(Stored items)
_ _ _ _
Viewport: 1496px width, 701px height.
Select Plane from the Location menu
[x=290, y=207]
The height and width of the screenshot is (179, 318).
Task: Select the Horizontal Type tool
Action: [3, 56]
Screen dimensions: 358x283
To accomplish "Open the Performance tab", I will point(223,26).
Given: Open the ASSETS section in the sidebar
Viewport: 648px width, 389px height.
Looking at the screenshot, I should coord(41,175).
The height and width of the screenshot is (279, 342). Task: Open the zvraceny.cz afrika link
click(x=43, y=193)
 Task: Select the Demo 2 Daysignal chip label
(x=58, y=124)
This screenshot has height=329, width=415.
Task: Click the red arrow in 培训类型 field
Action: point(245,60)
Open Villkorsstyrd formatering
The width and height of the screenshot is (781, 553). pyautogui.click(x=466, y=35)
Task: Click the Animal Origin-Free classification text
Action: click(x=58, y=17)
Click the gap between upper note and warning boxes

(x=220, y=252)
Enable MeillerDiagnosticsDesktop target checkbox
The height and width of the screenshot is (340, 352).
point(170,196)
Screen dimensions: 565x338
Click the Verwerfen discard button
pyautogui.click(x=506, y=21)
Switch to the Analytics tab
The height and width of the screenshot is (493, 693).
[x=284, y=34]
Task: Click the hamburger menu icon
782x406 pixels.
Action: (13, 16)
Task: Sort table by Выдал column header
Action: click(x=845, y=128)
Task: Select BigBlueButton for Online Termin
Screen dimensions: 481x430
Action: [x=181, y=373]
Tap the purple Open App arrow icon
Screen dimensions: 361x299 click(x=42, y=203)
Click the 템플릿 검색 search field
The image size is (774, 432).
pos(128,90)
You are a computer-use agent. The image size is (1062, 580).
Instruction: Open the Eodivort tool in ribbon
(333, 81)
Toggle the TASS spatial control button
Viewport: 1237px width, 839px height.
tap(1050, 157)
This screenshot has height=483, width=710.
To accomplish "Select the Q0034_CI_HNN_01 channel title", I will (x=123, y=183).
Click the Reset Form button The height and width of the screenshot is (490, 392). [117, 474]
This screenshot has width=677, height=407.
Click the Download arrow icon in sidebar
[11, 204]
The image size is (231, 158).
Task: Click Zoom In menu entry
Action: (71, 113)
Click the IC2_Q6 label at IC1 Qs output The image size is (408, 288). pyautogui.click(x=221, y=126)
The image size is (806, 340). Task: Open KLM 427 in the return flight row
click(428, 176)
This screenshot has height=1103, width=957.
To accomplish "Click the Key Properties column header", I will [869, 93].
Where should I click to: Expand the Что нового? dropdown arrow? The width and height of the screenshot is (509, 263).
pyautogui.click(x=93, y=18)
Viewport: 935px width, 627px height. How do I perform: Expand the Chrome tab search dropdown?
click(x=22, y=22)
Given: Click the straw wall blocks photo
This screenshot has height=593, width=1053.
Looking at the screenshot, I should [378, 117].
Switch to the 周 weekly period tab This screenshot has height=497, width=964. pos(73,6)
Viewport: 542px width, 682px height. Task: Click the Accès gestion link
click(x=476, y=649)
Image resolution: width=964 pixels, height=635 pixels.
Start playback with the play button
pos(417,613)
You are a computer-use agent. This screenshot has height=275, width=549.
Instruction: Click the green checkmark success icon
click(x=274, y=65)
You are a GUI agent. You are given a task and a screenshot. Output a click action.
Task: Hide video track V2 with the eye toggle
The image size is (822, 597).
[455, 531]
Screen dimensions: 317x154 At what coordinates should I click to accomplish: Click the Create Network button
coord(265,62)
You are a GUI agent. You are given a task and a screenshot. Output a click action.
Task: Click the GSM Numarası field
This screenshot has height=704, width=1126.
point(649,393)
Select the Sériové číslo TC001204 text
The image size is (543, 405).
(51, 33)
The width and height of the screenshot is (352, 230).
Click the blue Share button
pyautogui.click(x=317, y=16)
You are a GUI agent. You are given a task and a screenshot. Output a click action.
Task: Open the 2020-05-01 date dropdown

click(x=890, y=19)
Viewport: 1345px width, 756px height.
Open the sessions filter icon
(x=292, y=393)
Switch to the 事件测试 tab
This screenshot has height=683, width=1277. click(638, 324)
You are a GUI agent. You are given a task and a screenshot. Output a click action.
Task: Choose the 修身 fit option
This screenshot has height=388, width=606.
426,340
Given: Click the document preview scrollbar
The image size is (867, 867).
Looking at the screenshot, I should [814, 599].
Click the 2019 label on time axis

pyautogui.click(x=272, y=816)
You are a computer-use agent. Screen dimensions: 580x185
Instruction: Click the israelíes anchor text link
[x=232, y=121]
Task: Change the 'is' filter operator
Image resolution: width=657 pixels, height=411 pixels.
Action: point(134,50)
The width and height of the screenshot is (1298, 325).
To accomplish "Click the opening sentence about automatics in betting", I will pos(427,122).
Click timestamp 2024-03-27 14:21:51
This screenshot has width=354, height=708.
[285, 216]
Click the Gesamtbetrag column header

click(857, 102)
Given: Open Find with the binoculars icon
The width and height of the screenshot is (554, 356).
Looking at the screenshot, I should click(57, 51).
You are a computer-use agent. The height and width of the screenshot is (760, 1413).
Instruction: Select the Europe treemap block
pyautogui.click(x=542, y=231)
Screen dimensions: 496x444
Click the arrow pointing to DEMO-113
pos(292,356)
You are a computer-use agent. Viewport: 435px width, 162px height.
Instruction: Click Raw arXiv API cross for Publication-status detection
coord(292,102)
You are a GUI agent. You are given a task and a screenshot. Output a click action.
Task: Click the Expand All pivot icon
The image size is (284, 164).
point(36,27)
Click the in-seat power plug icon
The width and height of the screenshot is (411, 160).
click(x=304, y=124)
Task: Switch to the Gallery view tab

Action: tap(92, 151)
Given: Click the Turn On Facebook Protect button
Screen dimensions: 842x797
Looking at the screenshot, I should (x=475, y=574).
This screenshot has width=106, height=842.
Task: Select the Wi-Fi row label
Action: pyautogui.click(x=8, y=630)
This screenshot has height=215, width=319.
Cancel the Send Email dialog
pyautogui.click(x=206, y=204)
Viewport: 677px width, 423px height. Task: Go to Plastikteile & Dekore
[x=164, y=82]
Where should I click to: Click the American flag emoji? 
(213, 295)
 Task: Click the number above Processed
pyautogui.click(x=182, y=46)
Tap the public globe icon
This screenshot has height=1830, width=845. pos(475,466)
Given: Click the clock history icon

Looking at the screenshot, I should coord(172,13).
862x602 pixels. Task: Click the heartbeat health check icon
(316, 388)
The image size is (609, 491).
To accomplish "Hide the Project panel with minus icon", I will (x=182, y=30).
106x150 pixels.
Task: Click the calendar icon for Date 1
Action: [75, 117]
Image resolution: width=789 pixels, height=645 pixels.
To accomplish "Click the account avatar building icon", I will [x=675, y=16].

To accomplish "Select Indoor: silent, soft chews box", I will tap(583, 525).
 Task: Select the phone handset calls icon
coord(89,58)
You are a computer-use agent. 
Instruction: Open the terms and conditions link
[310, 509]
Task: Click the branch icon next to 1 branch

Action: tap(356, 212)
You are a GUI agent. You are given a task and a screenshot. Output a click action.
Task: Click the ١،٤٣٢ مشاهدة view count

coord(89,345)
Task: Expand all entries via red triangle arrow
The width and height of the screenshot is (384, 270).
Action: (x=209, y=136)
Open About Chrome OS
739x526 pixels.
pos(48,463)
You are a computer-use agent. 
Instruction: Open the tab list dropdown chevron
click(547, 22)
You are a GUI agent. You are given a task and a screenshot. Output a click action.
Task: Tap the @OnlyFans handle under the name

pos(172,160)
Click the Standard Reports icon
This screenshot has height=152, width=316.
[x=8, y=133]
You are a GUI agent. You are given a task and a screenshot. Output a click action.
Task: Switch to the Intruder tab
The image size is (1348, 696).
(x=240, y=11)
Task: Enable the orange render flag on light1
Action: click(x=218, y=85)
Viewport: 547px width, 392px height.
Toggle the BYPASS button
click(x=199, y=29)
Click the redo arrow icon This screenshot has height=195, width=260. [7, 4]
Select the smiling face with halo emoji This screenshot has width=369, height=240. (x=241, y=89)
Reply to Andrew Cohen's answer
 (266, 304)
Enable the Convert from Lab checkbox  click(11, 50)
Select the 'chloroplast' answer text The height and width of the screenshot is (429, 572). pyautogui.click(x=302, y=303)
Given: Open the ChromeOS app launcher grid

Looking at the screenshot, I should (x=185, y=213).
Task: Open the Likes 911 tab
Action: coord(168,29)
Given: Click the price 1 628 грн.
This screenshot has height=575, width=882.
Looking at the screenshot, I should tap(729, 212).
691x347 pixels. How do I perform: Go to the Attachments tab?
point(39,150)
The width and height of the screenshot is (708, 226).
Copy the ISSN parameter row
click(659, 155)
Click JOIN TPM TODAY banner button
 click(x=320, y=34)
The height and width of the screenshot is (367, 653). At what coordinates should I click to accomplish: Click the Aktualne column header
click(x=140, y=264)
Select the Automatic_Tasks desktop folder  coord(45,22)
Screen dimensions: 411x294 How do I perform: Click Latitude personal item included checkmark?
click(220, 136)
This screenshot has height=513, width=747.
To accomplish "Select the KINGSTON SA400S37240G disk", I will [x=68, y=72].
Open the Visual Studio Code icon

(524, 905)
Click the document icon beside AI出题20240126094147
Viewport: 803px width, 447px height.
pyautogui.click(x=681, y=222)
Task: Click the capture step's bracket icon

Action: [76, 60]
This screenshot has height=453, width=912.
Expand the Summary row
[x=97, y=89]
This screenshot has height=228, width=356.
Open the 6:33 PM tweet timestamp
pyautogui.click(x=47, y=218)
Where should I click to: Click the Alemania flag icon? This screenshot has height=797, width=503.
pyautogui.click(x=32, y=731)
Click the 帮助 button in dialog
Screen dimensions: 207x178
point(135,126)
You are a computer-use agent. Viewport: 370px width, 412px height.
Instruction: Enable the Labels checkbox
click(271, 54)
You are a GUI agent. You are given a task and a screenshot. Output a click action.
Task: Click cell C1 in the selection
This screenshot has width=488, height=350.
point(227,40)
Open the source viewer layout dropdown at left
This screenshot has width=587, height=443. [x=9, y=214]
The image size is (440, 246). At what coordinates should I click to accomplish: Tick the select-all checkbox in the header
_ _ _ _
What you return must be an exact retyping of the lines above starting at the line with "The width and height of the screenshot is (411, 160)." and ending at the line with "The image size is (609, 491).", and nothing besides.

# EXPECTED ANSWER
The width and height of the screenshot is (411, 160).
click(x=304, y=124)
Task: Switch to the Gallery view tab

Action: tap(92, 151)
Given: Click the Turn On Facebook Protect button
Screen dimensions: 842x797
Looking at the screenshot, I should (x=475, y=574).
This screenshot has width=106, height=842.
Task: Select the Wi-Fi row label
Action: pyautogui.click(x=8, y=630)
This screenshot has height=215, width=319.
Cancel the Send Email dialog
pyautogui.click(x=206, y=204)
Viewport: 677px width, 423px height. Task: Go to Plastikteile & Dekore
[x=164, y=82]
Where should I click to: Click the American flag emoji? 
(213, 295)
 Task: Click the number above Processed
pyautogui.click(x=182, y=46)
Tap the public globe icon
This screenshot has height=1830, width=845. pos(475,466)
Given: Click the clock history icon

Looking at the screenshot, I should coord(172,13).
862x602 pixels. Task: Click the heartbeat health check icon
(316, 388)
The image size is (609, 491).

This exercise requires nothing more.